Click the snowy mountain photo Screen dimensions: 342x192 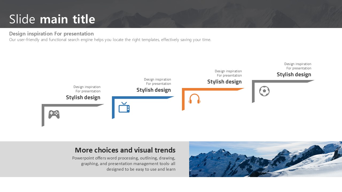pos(265,159)

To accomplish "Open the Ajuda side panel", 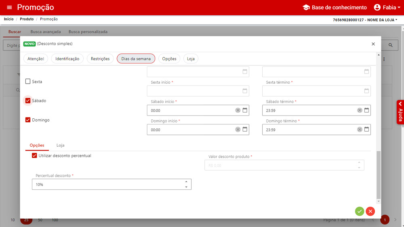I will (x=400, y=112).
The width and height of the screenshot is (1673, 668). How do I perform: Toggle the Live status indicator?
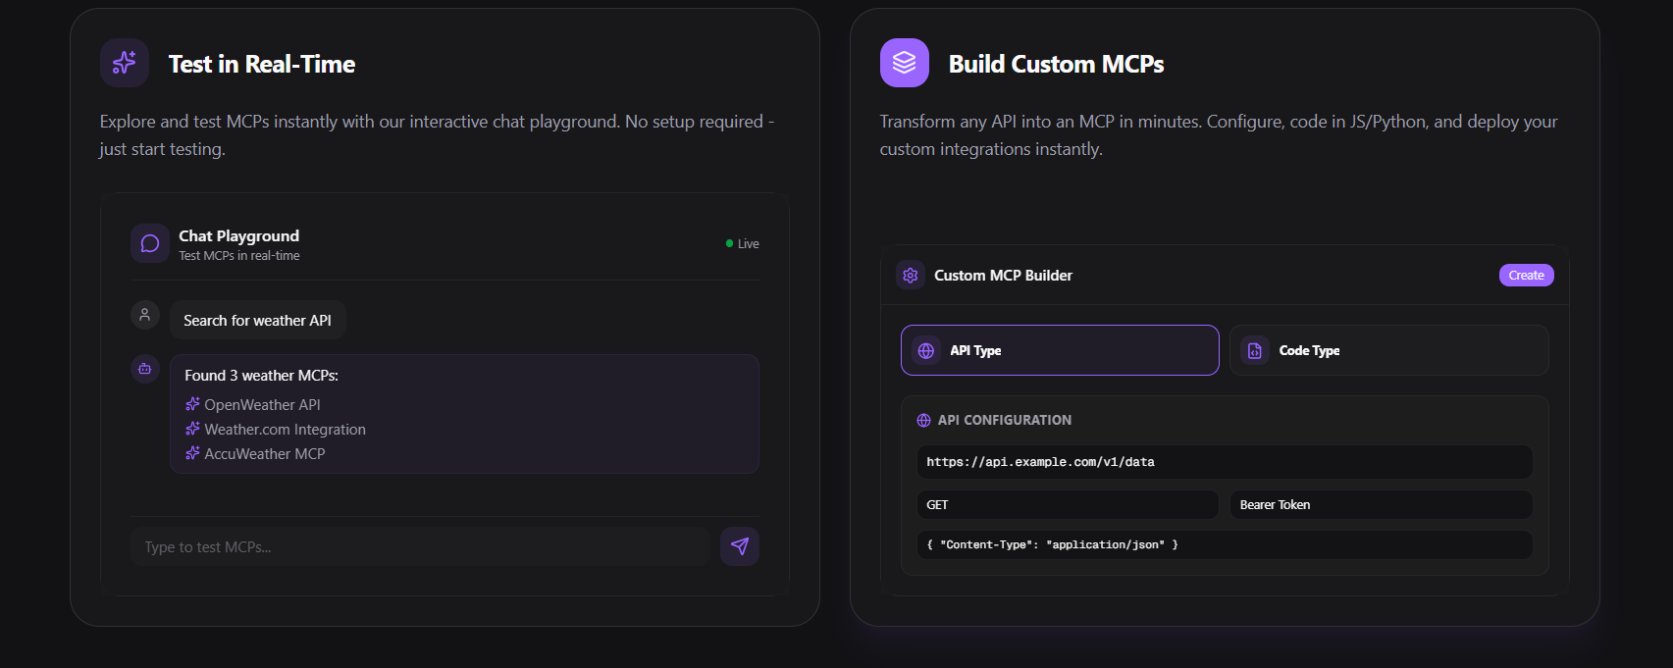click(741, 242)
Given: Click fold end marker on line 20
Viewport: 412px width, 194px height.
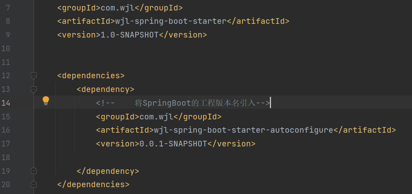Looking at the screenshot, I should pos(34,184).

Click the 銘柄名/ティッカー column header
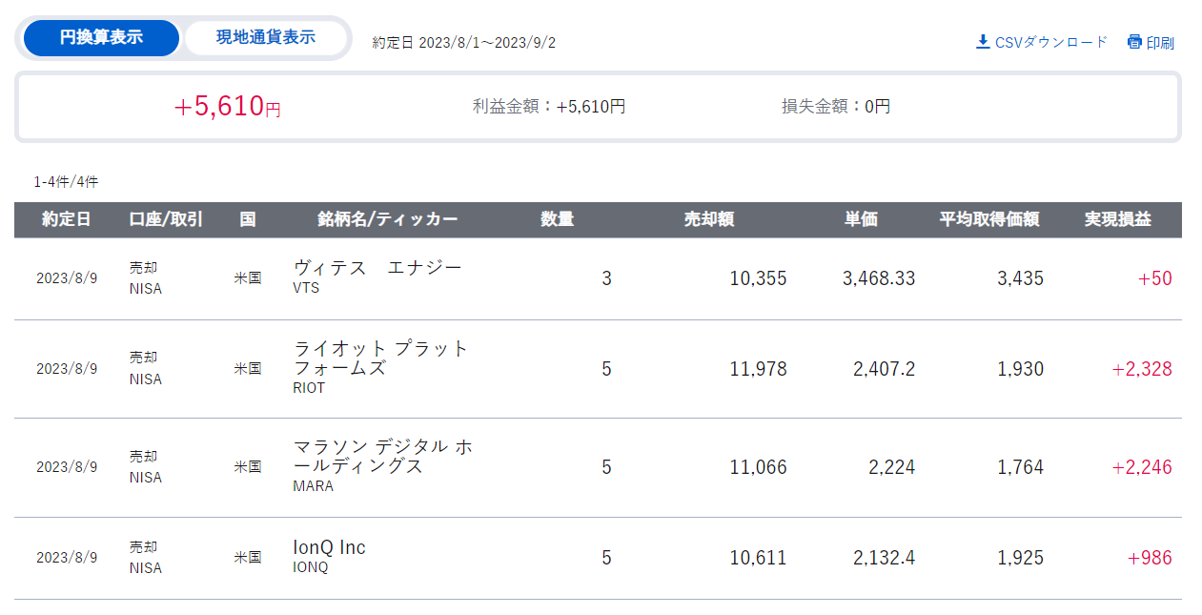387,219
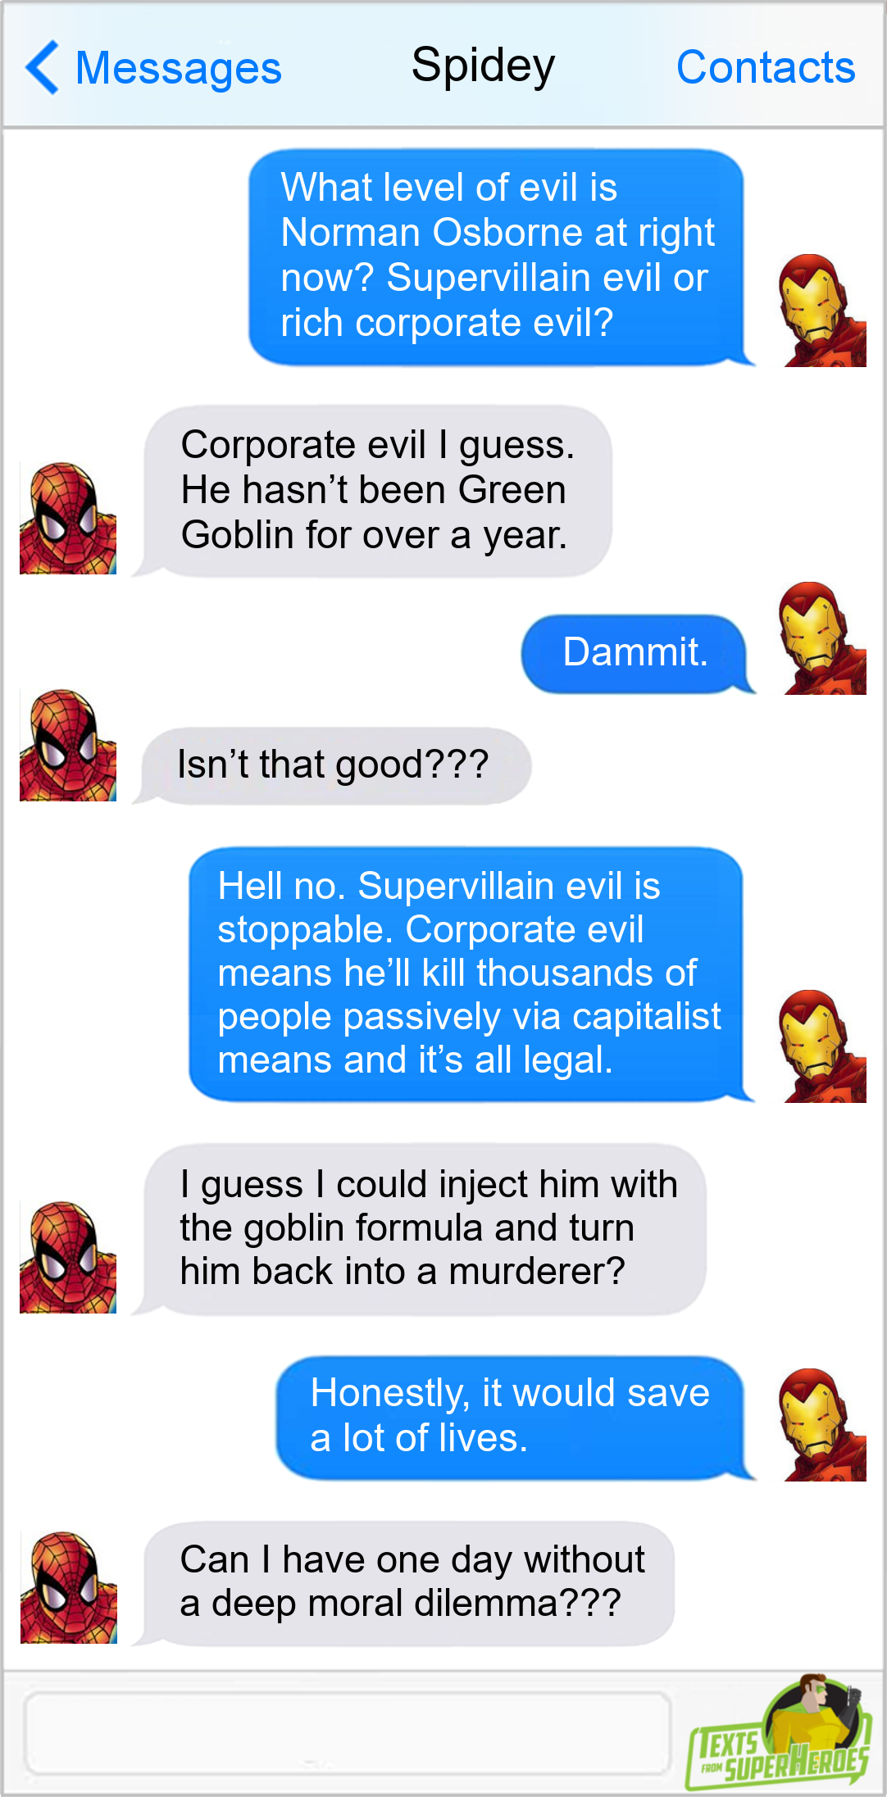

- - -

## WHAT NEEDS TO BE DONE
Here the requirement is to restate exactly the line holding "The width and" and every later line through the end of the material, omitting pictures.

## REPLY TO THE EXERCISE
The width and height of the screenshot is (1673, 668). How do I perform: Toggle the Live status indicator?
click(741, 242)
Given: Click fold end marker on line 20
Viewport: 412px width, 194px height.
Looking at the screenshot, I should pos(34,184).

Click the 銘柄名/ティッカー column header
387,219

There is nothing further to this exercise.